## Task brief
Report all lines from the entries below in which "formatting" appears.

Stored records
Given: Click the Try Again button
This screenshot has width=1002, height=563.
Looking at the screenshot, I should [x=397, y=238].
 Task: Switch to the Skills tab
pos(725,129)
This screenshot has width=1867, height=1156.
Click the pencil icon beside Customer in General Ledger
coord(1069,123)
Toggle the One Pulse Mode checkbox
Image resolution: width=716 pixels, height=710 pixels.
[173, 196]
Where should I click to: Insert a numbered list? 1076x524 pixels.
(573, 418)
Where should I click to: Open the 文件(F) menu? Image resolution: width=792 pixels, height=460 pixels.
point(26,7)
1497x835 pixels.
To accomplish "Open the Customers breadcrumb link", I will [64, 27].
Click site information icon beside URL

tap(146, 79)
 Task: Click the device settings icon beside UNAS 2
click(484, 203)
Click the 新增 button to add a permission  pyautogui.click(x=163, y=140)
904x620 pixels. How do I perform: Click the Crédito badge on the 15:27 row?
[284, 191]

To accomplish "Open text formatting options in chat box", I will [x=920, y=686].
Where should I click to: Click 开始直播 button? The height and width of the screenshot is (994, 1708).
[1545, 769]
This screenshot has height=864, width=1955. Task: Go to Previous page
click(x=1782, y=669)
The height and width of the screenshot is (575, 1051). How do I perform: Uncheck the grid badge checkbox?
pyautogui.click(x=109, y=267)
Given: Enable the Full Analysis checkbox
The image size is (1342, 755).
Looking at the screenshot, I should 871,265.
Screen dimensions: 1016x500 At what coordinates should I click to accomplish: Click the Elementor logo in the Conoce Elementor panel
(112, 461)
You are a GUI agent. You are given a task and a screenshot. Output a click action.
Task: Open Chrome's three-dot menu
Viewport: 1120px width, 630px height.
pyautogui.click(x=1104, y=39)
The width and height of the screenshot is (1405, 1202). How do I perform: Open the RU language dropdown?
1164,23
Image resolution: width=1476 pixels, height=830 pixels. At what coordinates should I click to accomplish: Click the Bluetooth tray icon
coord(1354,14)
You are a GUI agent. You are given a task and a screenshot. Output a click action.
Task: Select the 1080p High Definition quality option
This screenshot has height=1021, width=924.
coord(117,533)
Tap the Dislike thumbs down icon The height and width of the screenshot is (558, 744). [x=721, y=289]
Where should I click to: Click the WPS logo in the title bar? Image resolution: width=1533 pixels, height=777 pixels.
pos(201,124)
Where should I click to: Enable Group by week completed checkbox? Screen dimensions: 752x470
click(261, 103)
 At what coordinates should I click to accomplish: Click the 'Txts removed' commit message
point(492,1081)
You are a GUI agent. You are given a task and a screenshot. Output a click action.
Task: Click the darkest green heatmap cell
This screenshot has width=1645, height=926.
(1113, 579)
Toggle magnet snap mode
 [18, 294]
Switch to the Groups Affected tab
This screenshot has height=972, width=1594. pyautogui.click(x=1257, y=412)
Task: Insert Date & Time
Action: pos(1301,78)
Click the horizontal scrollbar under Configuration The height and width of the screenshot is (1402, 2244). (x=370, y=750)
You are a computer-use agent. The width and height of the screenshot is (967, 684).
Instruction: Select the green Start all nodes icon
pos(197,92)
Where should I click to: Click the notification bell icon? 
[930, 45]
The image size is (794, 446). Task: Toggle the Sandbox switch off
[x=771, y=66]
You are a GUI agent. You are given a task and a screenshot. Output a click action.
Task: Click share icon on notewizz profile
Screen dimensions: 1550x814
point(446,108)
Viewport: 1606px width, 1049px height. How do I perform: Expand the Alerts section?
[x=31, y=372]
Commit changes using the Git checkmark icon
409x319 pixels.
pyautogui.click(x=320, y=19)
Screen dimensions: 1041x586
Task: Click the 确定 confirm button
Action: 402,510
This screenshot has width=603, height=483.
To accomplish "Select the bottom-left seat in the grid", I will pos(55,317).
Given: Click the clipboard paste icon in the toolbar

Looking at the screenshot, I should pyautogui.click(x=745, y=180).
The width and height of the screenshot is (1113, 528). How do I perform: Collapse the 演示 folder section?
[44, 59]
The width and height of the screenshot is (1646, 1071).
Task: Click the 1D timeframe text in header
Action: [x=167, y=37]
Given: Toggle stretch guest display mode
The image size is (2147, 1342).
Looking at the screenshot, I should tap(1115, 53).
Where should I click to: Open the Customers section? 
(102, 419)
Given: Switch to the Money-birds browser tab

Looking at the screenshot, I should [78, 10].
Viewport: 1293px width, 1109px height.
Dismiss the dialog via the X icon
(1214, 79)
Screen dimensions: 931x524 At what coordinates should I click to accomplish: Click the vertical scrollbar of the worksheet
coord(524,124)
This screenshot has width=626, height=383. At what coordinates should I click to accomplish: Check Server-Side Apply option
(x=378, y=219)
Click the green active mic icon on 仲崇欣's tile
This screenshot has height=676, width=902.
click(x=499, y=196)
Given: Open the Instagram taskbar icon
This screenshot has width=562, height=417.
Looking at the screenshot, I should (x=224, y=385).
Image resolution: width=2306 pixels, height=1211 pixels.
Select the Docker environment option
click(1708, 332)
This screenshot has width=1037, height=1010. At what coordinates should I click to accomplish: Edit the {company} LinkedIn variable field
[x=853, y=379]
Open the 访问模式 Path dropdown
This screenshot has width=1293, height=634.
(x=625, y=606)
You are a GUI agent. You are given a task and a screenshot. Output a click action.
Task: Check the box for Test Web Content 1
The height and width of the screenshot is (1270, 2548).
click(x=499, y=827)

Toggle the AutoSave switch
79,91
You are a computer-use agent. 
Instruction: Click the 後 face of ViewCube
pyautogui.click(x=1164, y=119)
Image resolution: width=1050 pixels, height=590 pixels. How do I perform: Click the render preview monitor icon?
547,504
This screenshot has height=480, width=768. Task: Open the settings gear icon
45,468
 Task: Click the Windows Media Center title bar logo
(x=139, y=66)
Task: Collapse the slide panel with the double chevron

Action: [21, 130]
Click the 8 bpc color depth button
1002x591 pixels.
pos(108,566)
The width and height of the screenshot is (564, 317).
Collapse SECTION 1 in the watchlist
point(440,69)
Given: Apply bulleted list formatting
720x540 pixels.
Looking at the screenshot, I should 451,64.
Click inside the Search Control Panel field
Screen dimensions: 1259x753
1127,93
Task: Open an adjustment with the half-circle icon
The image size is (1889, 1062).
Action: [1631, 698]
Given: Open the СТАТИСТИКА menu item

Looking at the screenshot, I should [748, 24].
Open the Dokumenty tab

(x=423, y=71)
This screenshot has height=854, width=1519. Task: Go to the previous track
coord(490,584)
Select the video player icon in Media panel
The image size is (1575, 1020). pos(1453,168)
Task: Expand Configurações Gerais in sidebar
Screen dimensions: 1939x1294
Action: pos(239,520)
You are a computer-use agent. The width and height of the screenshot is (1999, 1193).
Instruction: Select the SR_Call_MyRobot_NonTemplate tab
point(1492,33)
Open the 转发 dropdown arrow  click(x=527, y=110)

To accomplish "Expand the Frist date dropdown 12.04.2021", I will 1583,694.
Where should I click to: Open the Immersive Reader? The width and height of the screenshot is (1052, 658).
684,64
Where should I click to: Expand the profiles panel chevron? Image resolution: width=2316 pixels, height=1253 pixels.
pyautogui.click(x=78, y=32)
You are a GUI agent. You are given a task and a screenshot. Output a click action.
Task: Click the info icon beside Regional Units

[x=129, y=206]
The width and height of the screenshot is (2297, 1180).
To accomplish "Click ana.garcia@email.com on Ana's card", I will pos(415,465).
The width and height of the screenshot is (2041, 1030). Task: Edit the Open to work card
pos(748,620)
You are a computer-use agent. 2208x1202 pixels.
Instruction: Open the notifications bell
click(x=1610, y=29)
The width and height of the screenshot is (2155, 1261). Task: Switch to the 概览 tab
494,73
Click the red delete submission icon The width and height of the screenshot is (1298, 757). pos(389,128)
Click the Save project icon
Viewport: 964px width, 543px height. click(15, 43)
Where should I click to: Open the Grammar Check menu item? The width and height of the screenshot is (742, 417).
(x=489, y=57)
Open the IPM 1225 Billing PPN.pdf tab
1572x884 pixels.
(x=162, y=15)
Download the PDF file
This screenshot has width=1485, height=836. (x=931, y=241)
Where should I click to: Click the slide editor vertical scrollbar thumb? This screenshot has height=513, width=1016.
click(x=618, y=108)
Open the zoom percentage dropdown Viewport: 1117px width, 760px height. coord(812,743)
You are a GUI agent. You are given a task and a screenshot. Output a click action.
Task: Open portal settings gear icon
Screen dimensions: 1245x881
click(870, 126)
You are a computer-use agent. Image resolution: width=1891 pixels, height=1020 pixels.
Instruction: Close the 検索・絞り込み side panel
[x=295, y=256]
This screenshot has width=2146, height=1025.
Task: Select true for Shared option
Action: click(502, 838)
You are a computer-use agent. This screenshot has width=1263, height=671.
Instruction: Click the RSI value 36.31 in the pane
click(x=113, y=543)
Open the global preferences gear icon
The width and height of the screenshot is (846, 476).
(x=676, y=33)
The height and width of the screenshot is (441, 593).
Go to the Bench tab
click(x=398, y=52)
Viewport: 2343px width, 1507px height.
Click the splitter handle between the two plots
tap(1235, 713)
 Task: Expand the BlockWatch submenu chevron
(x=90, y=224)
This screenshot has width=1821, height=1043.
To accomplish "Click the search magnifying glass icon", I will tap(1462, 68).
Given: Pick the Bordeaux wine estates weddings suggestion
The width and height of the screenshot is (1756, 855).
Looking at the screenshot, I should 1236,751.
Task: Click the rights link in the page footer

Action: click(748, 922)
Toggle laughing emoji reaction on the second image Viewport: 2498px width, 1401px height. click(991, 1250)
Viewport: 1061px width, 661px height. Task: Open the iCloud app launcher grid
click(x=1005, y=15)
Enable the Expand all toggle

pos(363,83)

## Written response
To accomplish "Open text formatting options in chat box", I will [x=920, y=686].
Given: Apply bulleted list formatting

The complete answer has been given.